▶ [Work order]: Give an exact copy of the lines of the records below, starting at the line containing "940x626 pixels. At" and running to the end.

● ● ● ● ●

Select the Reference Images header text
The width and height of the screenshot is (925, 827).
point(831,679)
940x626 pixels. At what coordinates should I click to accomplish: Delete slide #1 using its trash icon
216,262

● ● ● ● ●

▶ [Response area]:
940x626 pixels. At what coordinates should I click to accomplish: Delete slide #1 using its trash icon
216,262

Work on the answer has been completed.